(Data for locating described items)

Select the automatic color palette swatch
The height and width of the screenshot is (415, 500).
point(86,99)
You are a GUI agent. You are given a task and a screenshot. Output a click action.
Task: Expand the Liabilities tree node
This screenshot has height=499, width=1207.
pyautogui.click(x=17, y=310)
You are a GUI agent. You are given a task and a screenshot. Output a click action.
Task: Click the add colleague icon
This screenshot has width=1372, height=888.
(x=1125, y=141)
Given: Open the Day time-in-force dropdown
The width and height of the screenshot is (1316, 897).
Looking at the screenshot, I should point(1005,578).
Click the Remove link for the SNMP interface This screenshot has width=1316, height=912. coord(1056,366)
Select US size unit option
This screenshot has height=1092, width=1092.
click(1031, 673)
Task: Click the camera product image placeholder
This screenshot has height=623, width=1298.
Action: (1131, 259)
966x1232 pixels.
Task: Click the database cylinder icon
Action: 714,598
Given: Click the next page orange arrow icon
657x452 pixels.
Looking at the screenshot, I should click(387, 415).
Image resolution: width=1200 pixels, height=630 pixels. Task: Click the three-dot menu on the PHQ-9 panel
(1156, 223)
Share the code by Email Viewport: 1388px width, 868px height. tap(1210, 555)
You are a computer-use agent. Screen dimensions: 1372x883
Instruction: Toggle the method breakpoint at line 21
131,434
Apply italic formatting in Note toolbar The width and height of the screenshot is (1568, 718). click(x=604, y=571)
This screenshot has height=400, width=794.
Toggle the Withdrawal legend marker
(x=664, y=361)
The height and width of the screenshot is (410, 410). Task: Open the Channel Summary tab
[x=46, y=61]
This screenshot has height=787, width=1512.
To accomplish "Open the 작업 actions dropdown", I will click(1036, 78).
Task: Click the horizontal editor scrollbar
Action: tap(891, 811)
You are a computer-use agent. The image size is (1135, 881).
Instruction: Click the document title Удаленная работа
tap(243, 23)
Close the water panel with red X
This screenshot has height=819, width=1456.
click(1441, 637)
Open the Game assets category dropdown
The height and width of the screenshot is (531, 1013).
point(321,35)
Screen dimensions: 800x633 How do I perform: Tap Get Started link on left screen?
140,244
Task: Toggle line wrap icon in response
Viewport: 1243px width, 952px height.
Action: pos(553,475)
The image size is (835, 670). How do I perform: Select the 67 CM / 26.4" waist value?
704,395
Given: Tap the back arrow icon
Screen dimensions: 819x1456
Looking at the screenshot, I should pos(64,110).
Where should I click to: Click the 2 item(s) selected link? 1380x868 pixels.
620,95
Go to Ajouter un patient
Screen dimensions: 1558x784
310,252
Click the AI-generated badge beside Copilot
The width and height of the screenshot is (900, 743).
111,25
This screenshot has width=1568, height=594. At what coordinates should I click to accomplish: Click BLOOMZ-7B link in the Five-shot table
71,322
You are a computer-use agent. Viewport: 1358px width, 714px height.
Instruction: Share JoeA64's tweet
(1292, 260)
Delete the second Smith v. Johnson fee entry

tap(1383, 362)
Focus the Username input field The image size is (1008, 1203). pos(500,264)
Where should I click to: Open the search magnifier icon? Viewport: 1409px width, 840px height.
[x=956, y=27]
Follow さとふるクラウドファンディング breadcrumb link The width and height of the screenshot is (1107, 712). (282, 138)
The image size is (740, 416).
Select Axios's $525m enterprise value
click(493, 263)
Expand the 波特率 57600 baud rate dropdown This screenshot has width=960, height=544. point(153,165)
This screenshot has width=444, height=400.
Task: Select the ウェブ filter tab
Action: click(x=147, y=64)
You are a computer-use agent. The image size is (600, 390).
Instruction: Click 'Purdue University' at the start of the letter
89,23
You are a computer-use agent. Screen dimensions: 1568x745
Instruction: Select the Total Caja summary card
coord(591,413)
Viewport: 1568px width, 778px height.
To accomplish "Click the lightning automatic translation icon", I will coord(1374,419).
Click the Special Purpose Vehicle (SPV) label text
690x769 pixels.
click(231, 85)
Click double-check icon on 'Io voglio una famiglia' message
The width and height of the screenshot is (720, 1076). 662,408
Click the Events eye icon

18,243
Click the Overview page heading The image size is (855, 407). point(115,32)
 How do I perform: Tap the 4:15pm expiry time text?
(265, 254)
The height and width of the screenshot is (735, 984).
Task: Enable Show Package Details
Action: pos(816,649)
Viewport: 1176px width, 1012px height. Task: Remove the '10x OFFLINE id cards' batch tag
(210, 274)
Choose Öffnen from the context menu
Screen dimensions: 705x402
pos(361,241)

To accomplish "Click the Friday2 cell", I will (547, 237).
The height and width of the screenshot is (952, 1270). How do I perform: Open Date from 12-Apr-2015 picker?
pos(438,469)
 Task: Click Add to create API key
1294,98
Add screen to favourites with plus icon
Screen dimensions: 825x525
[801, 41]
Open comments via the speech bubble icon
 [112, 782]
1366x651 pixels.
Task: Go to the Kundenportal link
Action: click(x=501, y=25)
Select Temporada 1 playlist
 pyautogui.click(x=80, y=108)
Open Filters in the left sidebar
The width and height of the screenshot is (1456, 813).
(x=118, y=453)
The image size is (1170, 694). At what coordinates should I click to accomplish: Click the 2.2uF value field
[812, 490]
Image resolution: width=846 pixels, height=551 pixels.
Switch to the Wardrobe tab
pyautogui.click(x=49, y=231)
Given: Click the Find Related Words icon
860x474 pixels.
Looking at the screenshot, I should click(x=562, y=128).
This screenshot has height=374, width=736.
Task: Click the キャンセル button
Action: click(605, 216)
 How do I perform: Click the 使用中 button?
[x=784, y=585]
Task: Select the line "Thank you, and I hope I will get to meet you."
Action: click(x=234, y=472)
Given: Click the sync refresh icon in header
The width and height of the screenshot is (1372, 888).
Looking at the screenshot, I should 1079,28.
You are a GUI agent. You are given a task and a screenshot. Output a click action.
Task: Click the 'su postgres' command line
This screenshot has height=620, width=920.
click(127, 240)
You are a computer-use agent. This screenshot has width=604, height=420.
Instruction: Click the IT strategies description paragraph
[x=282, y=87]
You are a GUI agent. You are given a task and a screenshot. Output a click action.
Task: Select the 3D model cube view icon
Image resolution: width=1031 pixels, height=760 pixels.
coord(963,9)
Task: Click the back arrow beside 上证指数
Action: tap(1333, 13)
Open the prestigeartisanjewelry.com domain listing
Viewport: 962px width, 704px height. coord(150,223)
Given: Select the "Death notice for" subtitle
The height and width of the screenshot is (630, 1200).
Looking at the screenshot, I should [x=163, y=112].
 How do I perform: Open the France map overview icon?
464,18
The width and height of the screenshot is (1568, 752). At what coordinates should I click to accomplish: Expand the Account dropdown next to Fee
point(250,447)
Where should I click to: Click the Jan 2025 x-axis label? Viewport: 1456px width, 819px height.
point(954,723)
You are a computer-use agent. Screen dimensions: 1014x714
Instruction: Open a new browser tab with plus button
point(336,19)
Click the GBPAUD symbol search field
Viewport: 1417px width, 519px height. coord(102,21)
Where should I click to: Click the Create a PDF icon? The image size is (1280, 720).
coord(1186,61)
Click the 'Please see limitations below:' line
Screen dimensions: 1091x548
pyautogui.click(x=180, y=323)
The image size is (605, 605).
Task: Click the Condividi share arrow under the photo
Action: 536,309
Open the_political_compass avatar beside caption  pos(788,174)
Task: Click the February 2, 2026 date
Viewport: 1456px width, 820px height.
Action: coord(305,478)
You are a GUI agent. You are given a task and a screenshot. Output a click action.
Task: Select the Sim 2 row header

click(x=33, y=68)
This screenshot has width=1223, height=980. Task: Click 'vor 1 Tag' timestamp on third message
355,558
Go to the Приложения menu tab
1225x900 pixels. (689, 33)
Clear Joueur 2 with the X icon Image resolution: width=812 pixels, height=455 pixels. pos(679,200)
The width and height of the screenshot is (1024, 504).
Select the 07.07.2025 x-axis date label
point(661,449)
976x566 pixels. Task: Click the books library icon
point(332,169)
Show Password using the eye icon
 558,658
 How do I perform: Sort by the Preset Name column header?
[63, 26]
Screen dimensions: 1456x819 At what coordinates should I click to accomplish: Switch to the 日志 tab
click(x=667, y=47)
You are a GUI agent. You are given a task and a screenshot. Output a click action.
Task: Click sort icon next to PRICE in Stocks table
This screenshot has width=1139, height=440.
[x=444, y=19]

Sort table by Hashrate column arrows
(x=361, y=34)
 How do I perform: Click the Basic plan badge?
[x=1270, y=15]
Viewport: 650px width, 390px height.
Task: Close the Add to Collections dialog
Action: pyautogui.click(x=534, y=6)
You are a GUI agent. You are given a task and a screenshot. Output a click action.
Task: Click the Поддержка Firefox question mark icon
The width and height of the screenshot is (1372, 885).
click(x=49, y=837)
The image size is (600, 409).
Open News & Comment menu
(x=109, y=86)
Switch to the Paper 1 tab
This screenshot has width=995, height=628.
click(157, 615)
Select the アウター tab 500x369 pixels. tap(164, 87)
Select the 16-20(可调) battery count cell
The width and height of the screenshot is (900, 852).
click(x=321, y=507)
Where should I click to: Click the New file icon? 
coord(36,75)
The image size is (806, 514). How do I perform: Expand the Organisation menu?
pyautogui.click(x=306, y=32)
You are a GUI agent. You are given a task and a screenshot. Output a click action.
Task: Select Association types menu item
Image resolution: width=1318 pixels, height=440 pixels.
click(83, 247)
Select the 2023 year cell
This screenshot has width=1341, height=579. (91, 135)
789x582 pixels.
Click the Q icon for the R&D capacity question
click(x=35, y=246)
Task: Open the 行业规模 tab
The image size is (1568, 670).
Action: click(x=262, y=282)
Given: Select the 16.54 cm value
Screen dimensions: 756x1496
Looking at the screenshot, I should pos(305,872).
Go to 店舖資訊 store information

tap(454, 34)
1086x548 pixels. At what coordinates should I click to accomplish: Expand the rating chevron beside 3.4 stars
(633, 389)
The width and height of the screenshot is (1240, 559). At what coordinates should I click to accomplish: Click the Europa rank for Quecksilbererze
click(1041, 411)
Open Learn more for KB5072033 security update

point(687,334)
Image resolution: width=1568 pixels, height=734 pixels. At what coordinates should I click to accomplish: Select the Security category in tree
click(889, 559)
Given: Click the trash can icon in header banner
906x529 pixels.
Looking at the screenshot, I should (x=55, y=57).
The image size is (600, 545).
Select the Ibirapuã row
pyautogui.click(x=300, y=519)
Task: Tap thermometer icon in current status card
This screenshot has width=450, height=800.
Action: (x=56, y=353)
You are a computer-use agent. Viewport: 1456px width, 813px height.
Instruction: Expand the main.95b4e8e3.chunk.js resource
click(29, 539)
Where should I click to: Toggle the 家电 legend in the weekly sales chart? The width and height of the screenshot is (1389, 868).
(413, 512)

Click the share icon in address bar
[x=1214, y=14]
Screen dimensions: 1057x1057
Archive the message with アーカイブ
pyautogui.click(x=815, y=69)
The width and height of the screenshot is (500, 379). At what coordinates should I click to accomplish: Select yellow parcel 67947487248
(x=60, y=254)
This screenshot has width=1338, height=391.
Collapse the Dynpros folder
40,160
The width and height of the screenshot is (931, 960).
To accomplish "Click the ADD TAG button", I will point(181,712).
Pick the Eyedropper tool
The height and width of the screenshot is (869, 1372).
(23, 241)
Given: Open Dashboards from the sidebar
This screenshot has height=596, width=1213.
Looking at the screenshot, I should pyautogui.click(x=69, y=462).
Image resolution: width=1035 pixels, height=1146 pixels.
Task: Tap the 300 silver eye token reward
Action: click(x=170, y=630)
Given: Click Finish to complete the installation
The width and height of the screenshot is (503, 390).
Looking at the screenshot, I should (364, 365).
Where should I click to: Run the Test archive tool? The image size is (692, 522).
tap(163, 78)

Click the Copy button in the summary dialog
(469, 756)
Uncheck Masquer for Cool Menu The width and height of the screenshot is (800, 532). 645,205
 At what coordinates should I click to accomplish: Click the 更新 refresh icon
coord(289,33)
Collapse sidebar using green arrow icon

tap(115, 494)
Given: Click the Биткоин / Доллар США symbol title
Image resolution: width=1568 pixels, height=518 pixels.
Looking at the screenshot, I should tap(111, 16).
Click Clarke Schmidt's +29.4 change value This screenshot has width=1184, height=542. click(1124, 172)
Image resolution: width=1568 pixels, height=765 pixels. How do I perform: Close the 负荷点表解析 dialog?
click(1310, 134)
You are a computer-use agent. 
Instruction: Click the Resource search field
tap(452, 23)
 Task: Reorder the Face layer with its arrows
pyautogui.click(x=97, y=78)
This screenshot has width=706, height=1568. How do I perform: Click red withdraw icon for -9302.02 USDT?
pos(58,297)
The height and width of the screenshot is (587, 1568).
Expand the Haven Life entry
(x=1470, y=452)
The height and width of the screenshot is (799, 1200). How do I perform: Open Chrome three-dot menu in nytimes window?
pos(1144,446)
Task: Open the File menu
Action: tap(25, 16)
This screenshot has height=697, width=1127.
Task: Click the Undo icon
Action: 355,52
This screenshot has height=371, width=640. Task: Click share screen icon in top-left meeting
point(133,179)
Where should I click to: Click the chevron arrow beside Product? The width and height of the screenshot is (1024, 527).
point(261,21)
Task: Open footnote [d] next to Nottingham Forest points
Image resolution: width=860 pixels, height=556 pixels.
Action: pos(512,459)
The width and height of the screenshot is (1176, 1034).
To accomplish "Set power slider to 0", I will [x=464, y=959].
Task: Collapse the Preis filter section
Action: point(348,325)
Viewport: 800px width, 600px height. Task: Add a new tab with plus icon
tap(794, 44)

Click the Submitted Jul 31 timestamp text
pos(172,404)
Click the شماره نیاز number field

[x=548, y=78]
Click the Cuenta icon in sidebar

# What this task involves
Write out the data from its first line through the line containing "point(86,99)", renaming "swatch" to "sample" and leaving all else unchanged.

# The answer
Select the automatic color palette sample
The height and width of the screenshot is (415, 500).
point(86,99)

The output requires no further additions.